» **TASK REQUIREMENTS**
Repeat the lines word for word, starting from the first line and ending with the line containing "click(461, 73)", both included.

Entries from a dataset
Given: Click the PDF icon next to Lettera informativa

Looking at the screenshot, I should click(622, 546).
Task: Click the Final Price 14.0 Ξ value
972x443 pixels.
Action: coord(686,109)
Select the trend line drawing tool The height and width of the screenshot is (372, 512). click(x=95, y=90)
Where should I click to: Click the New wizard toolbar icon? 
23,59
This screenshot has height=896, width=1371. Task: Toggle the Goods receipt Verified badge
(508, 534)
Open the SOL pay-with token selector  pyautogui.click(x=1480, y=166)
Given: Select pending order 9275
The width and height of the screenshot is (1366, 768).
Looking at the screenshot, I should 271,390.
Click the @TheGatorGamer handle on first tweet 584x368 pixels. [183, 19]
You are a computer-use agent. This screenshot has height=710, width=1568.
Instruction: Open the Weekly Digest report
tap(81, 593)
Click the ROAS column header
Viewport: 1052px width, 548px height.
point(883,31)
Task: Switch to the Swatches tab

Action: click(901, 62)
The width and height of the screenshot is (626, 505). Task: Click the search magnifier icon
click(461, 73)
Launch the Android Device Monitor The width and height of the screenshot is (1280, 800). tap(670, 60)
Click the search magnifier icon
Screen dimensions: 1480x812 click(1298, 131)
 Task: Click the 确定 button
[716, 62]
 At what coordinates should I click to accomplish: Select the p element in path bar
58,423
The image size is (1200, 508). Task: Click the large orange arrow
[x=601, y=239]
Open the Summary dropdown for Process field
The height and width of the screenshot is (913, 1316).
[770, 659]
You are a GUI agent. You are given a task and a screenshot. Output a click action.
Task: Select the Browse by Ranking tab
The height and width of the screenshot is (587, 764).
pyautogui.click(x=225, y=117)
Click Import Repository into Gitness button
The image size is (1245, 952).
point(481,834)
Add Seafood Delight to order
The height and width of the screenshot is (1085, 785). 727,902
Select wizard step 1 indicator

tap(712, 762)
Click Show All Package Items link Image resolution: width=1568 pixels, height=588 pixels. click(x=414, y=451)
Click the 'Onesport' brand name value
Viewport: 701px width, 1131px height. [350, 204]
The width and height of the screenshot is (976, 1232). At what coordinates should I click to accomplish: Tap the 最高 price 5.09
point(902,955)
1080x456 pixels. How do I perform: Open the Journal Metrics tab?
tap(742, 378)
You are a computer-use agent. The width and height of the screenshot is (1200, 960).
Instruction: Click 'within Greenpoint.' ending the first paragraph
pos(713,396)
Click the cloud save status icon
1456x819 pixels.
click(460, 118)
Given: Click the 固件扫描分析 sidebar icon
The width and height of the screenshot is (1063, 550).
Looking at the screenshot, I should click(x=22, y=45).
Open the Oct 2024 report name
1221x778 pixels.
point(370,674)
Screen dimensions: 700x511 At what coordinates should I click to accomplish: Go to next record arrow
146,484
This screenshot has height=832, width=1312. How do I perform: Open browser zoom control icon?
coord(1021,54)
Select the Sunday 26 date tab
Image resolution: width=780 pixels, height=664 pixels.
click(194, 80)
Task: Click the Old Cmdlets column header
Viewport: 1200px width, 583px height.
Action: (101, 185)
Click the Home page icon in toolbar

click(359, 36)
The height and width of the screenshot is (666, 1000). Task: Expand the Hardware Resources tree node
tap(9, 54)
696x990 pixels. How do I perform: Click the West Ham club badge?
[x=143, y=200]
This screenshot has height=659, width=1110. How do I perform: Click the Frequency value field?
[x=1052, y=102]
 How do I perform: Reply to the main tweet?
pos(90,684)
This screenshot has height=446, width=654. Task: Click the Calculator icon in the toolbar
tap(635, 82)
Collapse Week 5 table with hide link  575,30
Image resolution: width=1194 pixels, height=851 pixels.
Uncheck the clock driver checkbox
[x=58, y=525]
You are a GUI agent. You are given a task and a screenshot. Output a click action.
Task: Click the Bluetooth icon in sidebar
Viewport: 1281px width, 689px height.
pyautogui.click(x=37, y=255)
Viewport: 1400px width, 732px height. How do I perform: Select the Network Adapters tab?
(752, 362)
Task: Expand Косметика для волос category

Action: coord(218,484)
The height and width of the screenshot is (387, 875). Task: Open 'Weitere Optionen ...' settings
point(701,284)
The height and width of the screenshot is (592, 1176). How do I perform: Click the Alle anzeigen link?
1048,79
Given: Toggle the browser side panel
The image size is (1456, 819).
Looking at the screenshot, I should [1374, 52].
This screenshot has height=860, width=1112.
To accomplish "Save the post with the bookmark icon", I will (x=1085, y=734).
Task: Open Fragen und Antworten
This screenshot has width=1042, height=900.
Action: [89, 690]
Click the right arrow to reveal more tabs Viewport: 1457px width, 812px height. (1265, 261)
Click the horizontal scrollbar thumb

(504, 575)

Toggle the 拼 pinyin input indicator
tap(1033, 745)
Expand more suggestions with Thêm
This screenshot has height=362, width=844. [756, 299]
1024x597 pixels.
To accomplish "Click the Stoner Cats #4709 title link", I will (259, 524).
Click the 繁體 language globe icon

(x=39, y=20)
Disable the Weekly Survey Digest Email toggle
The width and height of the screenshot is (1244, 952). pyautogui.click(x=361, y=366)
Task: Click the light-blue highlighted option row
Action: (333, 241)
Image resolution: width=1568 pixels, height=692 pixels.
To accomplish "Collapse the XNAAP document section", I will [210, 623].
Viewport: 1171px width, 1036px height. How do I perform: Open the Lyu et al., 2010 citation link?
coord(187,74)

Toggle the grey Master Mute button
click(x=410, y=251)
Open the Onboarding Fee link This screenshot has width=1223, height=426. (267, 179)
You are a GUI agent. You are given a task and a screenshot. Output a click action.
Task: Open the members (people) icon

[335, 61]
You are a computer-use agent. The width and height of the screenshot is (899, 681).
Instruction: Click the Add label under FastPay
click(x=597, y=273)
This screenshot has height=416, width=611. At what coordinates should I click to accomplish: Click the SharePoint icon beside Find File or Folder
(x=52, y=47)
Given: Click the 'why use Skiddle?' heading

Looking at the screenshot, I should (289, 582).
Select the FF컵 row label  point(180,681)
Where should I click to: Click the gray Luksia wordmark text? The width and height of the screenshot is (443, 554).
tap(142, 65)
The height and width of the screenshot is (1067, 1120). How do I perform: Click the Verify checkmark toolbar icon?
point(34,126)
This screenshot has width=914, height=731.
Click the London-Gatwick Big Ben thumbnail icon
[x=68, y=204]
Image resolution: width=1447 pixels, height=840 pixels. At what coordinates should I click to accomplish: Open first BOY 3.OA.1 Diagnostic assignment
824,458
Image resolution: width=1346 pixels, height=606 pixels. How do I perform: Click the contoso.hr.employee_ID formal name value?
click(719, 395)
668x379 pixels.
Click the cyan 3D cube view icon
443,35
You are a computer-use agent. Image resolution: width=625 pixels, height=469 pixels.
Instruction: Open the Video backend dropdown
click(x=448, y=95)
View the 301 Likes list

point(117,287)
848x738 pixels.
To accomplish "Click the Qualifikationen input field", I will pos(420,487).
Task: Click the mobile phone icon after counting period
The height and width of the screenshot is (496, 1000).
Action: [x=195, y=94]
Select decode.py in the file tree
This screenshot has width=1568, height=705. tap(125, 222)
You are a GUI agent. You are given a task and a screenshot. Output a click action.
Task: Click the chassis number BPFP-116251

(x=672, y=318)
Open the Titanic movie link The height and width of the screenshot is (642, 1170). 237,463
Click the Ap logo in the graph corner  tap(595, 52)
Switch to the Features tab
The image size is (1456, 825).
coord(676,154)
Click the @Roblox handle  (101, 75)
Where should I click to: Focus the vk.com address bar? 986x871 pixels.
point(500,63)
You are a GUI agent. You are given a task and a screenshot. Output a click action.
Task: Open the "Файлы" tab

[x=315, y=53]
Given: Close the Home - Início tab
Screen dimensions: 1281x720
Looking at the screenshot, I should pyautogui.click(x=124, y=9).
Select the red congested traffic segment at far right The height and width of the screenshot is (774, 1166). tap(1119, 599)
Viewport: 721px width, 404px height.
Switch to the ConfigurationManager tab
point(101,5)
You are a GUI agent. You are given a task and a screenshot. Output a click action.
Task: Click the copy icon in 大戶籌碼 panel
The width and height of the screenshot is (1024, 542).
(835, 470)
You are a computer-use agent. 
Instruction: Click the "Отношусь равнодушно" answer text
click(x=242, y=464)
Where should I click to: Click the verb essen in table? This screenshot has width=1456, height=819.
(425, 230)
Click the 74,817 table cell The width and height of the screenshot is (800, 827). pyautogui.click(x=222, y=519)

» **PROBLEM SOLUTION**
Given: Click the PDF icon next to Lettera informativa

Looking at the screenshot, I should click(622, 546).
Task: Click the Final Price 14.0 Ξ value
972x443 pixels.
Action: coord(686,109)
Select the trend line drawing tool The height and width of the screenshot is (372, 512). click(x=95, y=90)
Where should I click to: Click the New wizard toolbar icon? 
23,59
This screenshot has height=896, width=1371. Task: Toggle the Goods receipt Verified badge
(508, 534)
Open the SOL pay-with token selector  pyautogui.click(x=1480, y=166)
Given: Select pending order 9275
The width and height of the screenshot is (1366, 768).
Looking at the screenshot, I should 271,390.
Click the @TheGatorGamer handle on first tweet 584x368 pixels. [183, 19]
You are a computer-use agent. This screenshot has height=710, width=1568.
Instruction: Open the Weekly Digest report
tap(81, 593)
Click the ROAS column header
Viewport: 1052px width, 548px height.
point(883,31)
Task: Switch to the Swatches tab

Action: click(901, 62)
The width and height of the screenshot is (626, 505). Task: Click the search magnifier icon
click(461, 73)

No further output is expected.